Crypto is in a gray area. Exchanges will be monitored by the country’s financial regulator, the Financial Services Commission (FSC), but the government doesn’t recognize bitcoin and other cryptocurrencies as financial assets. The government will begin collecting taxes on crypto profits starting Jan. 1, but because crypto isn’t recognized as a financial asset, it will be taxed as income. All annual profits from crypto trading exceeding 2.5 million won ($2,252) will be taxed as “other income” at a rate of 20%.
Korea’s capital gains tax is also 20%. but it currently applies only to annual capital gains of 1 billion won ($900,596) or more. The Finance Ministry is planning on lowering the limit to 50 million won ($45,045) starting 2023.
The U.S., the U.K. and France view profits from crypto trading as capital gains, while Japan has adopted a similar stance to South Korea’s.
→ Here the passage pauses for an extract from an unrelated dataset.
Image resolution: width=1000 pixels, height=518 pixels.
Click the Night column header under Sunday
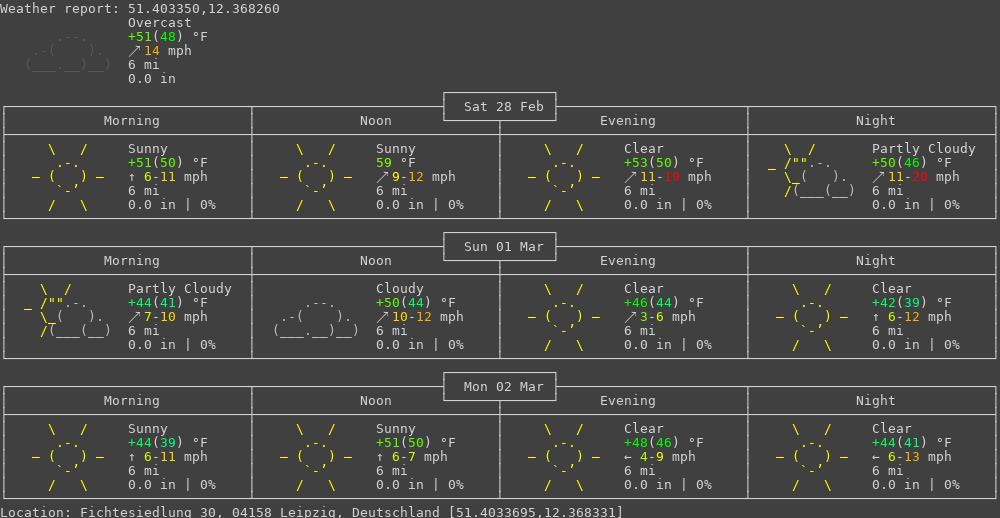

The tax on short-term capital gains in the U.S. goes up to 37%, while the long-term rate is about 20%. President Biden has said he may propose raising the rate to over 40%.
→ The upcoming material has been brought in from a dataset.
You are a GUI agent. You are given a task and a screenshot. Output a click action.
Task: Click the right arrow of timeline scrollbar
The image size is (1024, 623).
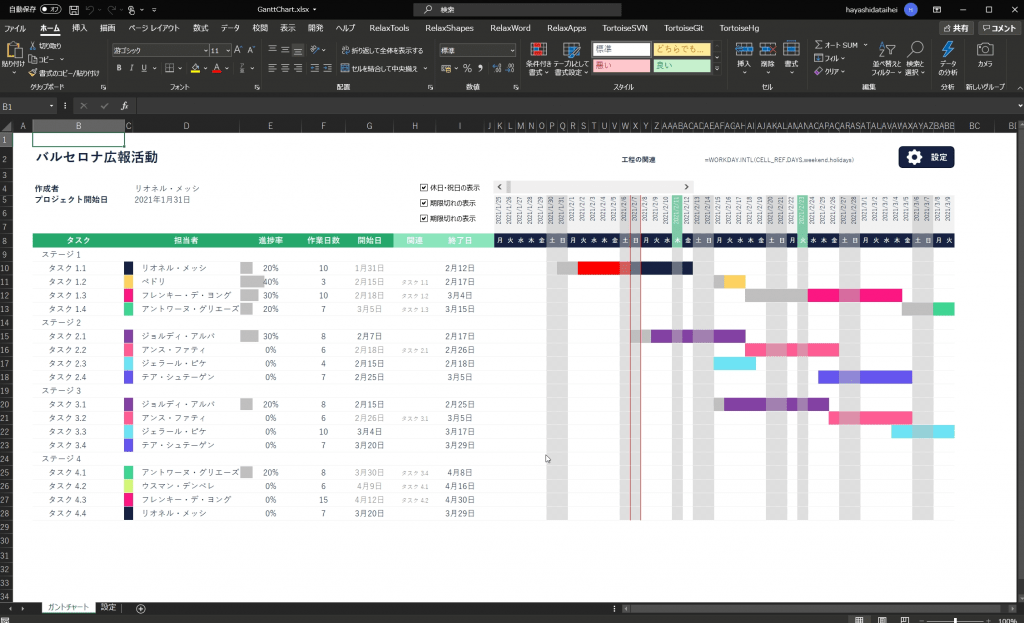click(687, 187)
Kim told CoinDesk Korea he agreed that crypto should be taxed, but he argued that establishing a legislative and regulatory framework should be the priority. He said it’s “problematic” for the government to view crypto as taxable without providing any legal protection for traders.
“Taxing any sort of financial profit is a given, but we need to first establish a legal and administrative framework that applies specifically to crypto and virtual assets,” Kim said.
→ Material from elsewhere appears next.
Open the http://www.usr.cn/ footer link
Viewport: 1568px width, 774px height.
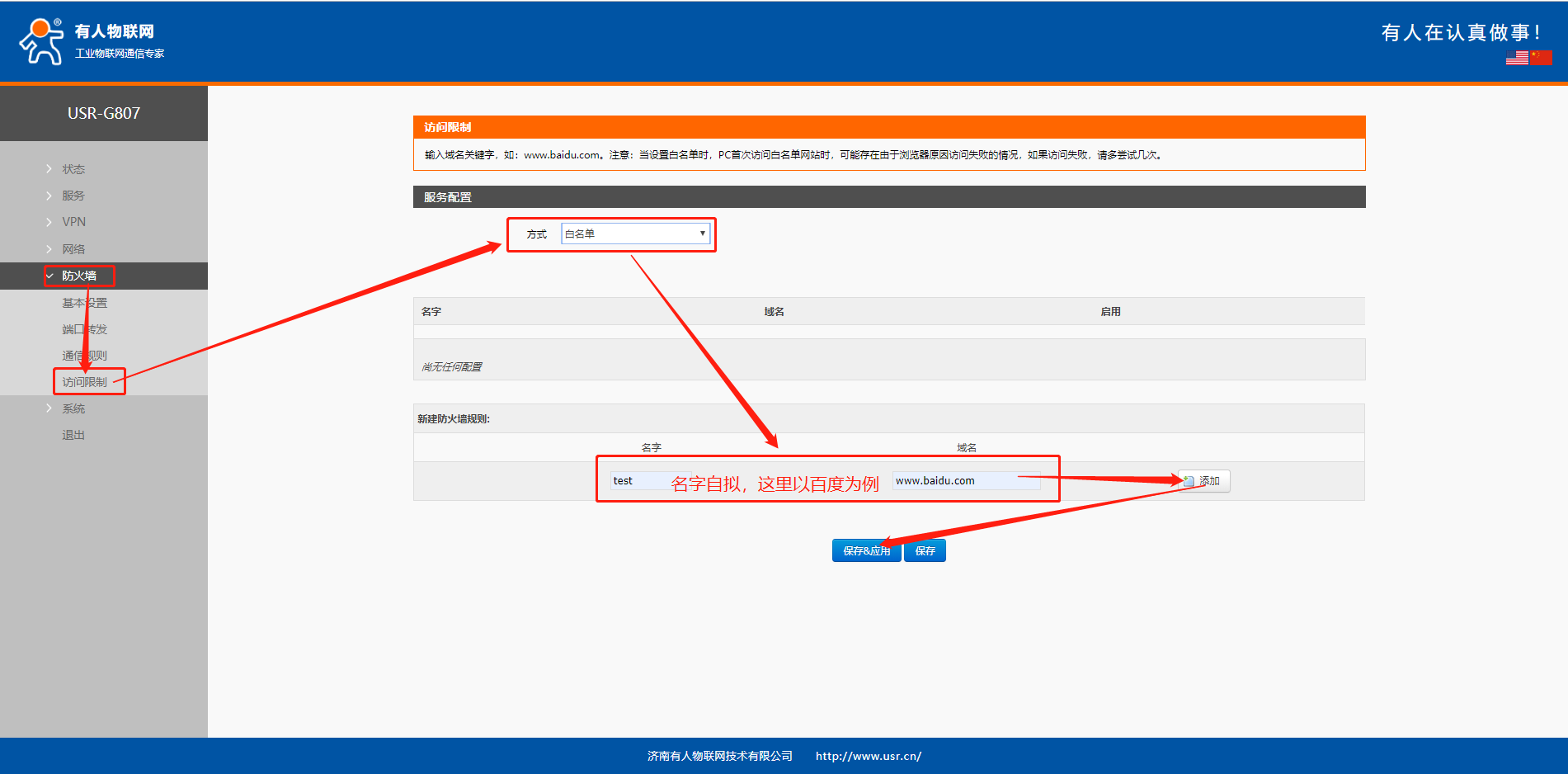[x=868, y=756]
South Korea Finance Minister Hong Nam-ki said during a press conference on April 27 that “the FSC’s position is that cryptocurrency isn’t really a financial asset,” and he noted that taxing crypto as income is “inevitable.”
On April 22, Eun Sung-soo, head of the FSC, said that the government isn’t responsible for protecting crypto traders from scams or fraud, because crypto trading is “inherently speculative.” Eun compared investing in crypto to gambling. He also suggested any exchanges that don’t register with financial authorities would be shut down.
Regarding the FSC head’s comments about exchanges being shut down, Kim said, “Authorities currently don’t even know how many exchanges there are in the country, how coins are listed and what kind of protections they offer to traders.”
“One of the reasons the crypto market is so overheated is because there is no regulatory framework,” he added.
Kim also pointed to the lack of any standardized procedure for listing coins and preventing fraudulent initial coin offerings in South Korea, citing the GoMoney2 and Arowana incidents as examples.
On March 17, the issuer of the GoMoney2 (GOM2) token announced that the project had secured an investment of 5 trillion won (around $4.5 billion) from the wallet service Celsius, but Celsius posted a tweet on March 18 that it had made no investment in GoMoney2. Upbit, one of Korea’s largest exchanges, delisted the GOM2 token the next day.
Many observers have suspected market manipulation by insiders within Hancom. HancomWITH, a subsidiary of Korean software firm Hancom, invested in the Arowana network through its Singapore branch on April 13, inspiring many Koreans to nickname Arowana the “Hancom coin.” Both Hancom and Bithumb have denied any knowledge of market manipulation.
At the time of writing, there has been no official investigation into the Arowana project. As of April 30 around 15:00 UTC, it is trading at about 15,670 won (about $14). On the day it was listed, the price went as high as 53,800 won ($48).
Kim has been working with CoinDesk Korea and legal experts since last July to formulate a blueprint for basic crypto regulation and push for crypto-specific legislation.
“We need virtual asset legislation that will allow Korea’s blockchain industry to prosper while protecting traders from fraud,” Kim said. “Otherwise we will fall behind in a burgeoning global industry.”